The area of a kite is one-half the product of the length of the diagonals.

### Proof

Consider a kite and draw its two diagonals which are perpendicular to each other.

The diagonals divide the kite into two big triangles – namely, $\triangle ABC$ and $\triangle ACD.$

The area of the kite equals the sum of the areas of the two triangles. $\begin{gathered} A_{ABCD} = A_{\triangle ABC} + A_{\triangle ACD} \end{gathered}$ By taking $\overline{AC}$ as the base and $\overline{BE}$ as the height, the area of $\triangle ABC$ can be calculated as follows. $\begin{gathered} A_{\triangle ABC} = \dfrac{1}{2}AC\cdot BE \end{gathered}$ Similarly, the area of $\triangle ACD$ can be found taking $\overline{AC}$ as the base and $\overline{ED}$ as the height. $\begin{gathered} A_{\triangle ACD} = \dfrac{1}{2}AC\cdot ED \end{gathered}$ Next, substitute the areas of the triangles into the area of the kite.
$A_{ABCD} = A_{\triangle ABC} + A_{\triangle ACD}$
$A_{ABCD} = {\color{#0000FF}{\dfrac{1}{2}AC\cdot BE}} + {\color{#009600}{\dfrac{1}{2}AC\cdot ED}}$
$A_{ABCD} = \dfrac{1}{2}AC(BE+ED)$
By the Segment Addition Postulate, $BE+ED$ can be written as $BD.$
$A_{ABCD} = \dfrac{1}{2}AC(BE+ED)$
$A_{ABCD} = \dfrac{1}{2}AC\cdot BD$
$A_{ABCD} = \dfrac{1}{2}{\color{#0000FF}{d_{1}}}{\color{darkorange}d_{2}}$

▶ [Given exercise 1]: Convert the part of the records that begins with the line containing "Task: Open the Essentials workspace dropdown" and ends with the line containing "Action: point(677,24)" into a JSON list of strings, with one string per line and blank lines omitted.

▶ [The data]:

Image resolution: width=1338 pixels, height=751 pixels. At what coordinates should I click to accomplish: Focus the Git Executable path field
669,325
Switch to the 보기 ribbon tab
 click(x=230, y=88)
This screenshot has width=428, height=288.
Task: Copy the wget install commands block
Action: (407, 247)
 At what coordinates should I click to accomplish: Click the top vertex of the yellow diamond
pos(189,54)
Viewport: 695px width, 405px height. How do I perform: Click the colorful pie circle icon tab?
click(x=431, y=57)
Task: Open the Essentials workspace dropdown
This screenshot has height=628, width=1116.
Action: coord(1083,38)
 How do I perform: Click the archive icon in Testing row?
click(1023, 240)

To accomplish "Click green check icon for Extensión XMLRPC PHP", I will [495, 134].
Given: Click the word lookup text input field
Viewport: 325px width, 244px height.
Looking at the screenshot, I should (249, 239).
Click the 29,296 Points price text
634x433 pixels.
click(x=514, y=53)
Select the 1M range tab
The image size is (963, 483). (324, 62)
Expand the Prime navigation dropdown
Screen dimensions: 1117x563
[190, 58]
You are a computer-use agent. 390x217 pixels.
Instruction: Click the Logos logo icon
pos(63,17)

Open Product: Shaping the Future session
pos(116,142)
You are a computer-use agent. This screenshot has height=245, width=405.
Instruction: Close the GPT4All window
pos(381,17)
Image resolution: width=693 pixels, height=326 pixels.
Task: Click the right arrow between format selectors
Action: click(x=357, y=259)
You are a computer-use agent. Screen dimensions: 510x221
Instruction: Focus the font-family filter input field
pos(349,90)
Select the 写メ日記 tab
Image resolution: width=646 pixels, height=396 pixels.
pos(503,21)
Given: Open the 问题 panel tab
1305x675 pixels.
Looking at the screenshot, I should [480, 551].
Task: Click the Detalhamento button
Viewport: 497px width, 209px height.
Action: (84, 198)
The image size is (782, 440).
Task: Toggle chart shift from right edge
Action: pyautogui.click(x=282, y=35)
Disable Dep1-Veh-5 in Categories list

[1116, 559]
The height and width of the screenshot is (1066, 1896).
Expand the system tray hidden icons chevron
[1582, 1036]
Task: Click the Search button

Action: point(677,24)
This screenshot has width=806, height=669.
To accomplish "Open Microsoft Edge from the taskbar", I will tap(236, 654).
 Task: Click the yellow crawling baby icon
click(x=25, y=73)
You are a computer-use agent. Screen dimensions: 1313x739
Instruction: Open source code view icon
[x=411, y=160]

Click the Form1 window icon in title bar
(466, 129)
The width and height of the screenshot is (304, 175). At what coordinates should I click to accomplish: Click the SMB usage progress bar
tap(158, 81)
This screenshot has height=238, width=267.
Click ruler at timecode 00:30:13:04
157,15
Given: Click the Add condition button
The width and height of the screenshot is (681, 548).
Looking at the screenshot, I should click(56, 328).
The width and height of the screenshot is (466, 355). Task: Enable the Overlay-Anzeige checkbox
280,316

▶ [Given exercise 2]: In the kite area proof, which postulate allows BE + ED to be written as BD?

▶ [Task solution 1]:
[
  "Task: Open the Essentials workspace dropdown",
  "This screenshot has height=628, width=1116.",
  "Action: coord(1083,38)",
  " How do I perform: Click the archive icon in Testing row?",
  "click(1023, 240)",
  "To accomplish \"Click green check icon for Extensión XMLRPC PHP\", I will [495, 134].",
  "Given: Click the word lookup text input field",
  "Viewport: 325px width, 244px height.",
  "Looking at the screenshot, I should (249, 239).",
  "Click the 29,296 Points price text",
  "634x433 pixels.",
  "click(x=514, y=53)",
  "Select the 1M range tab",
  "The image size is (963, 483). (324, 62)",
  "Expand the Prime navigation dropdown",
  "Screen dimensions: 1117x563",
  "[190, 58]",
  "You are a computer-use agent. 390x217 pixels.",
  "Instruction: Click the Logos logo icon",
  "pos(63,17)",
  "Open Product: Shaping the Future session",
  "pos(116,142)",
  "You are a computer-use agent. This screenshot has height=245, width=405.",
  "Instruction: Close the GPT4All window",
  "pos(381,17)",
  "Image resolution: width=693 pixels, height=326 pixels.",
  "Task: Click the right arrow between format selectors",
  "Action: click(x=357, y=259)",
  "You are a computer-use agent. Screen dimensions: 510x221",
  "Instruction: Focus the font-family filter input field",
  "pos(349,90)",
  "Select the 写メ日記 tab",
  "Image resolution: width=646 pixels, height=396 pixels.",
  "pos(503,21)",
  "Given: Open the 问题 panel tab",
  "1305x675 pixels.",
  "Looking at the screenshot, I should [480, 551].",
  "Task: Click the Detalhamento button",
  "Viewport: 497px width, 209px height.",
  "Action: (84, 198)",
  "The image size is (782, 440).",
  "Task: Toggle chart shift from right edge",
  "Action: pyautogui.click(x=282, y=35)",
  "Disable Dep1-Veh-5 in Categories list",
  "[1116, 559]",
  "The height and width of the screenshot is (1066, 1896).",
  "Expand the system tray hidden icons chevron",
  "[1582, 1036]",
  "Task: Click the Search button",
  "Action: point(677,24)"
]

▶ [Task solution 2]: The Segment Addition Postulate.